* [TEXT PASSAGE]

-*-*-

This tutorial is from a 7 part series on Dimension Reduction:
  1. Understanding Dimension Reduction with Principal Component Analysis (PCA)
  2. Diving Deeper into Dimension Reduction with Independent Components Analysis (ICA)
  3. Multi-Dimension Scaling (MDS)
  4. LLE
  5. t-SNE
  6. IsoMap
  7. Autoencoders

(A jupyter notebook with math and code(spark) is available on github repo )

Isomap stands for isometric mapping. Isomap is a non-linear dimensionality reduction method based on the spectral theory which tries to preserve the geodesic distances in the lower dimension. Isomap starts by creating a neighborhood network. After that, it uses graph distance to the approximate geodesic distance between all pairs of points. And then, through eigenvalue decomposition of the geodesic distance matrix, it finds the low dimensional embedding of the dataset. In non-linear manifolds, the Euclidean metric for distance holds good if and only if neighborhood structure can be approximated as linear. If neighborhood contains holes, then Euclidean distances can be highly misleading. In contrast to this, if we measure the distance between two points by following the manifold, we will have a better approximation of how far or near two points are. Let's understand this with an extremely simple 2-D example. Suppose our data lies on a circular manifold in a 2-D structure like in the image below.

-*-*-

* [INFORMATION GIVEN]
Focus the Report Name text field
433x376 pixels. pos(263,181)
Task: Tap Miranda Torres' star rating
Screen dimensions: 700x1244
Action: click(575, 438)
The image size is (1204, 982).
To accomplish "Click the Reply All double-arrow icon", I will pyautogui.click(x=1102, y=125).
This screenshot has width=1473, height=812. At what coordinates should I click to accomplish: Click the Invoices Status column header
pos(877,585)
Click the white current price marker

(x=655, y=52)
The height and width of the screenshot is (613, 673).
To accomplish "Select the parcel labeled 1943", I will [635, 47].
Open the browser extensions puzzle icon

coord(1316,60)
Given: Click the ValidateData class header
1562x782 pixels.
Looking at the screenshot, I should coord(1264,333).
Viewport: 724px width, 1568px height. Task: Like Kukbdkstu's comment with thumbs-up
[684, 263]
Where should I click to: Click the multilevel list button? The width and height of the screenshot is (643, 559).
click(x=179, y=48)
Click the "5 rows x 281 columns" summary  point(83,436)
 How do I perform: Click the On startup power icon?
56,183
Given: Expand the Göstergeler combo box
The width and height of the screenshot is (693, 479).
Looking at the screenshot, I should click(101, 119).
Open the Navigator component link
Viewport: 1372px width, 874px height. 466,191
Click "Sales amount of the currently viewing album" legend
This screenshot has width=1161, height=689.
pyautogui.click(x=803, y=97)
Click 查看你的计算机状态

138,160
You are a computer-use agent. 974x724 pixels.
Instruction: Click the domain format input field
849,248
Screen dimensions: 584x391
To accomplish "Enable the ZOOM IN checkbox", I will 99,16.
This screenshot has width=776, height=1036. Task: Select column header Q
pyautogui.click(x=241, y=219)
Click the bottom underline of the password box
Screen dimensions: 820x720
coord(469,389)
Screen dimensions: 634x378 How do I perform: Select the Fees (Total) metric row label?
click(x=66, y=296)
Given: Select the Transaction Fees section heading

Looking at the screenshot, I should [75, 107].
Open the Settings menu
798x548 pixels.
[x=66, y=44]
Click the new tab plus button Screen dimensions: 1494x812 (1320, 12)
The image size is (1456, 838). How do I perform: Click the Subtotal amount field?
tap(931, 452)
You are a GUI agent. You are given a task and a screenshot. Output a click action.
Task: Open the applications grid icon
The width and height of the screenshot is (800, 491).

-*-*-

* [WRITTEN REQUEST] Revise the Isomap tutorial text, everything from "2. Diving Deeper" down to "github repo )", so that "Autoencoders" reads "Variational Autoencoders". None of the material is required for this.

* [CORRECT ANSWER]
2. Diving Deeper into Dimension Reduction with Independent Components Analysis (ICA)
  3. Multi-Dimension Scaling (MDS)
  4. LLE
  5. t-SNE
  6. IsoMap
  7. Variational Autoencoders

(A jupyter notebook with math and code(spark) is available on github repo )